=== Your instructions ===
Which lines of the entries contain the string "agent"? Copy each of them.

=== Task data ===
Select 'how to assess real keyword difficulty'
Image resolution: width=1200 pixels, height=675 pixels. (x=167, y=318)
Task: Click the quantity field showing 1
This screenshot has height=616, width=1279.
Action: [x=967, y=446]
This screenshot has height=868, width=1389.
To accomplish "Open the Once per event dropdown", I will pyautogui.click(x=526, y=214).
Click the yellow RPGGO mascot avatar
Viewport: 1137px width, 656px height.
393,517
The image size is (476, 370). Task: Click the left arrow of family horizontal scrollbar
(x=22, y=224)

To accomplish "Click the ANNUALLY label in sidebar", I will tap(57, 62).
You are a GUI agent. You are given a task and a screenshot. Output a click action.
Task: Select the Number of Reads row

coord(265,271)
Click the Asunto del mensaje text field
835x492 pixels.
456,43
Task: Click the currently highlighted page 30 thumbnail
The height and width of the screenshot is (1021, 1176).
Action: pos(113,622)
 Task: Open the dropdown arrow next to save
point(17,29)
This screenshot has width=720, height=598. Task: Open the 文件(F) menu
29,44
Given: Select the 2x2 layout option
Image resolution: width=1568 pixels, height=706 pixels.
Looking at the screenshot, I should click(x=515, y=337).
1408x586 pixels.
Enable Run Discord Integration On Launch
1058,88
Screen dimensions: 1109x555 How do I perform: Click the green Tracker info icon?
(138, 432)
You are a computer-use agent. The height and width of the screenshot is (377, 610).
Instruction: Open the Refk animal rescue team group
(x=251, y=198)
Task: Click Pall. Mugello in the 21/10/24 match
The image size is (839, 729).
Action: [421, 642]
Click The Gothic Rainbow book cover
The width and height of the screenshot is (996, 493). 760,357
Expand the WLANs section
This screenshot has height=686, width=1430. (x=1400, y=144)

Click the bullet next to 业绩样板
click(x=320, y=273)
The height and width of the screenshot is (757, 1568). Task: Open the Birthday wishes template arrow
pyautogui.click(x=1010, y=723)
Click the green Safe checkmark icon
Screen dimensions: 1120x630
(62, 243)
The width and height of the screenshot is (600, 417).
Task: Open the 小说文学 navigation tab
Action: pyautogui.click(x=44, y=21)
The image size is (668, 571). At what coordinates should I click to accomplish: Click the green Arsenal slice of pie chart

=== Answer section ===
You are a GUI agent. You are given a task and a screenshot. Output a click action.
You are a computer-use agent. The height and width of the screenshot is (377, 610).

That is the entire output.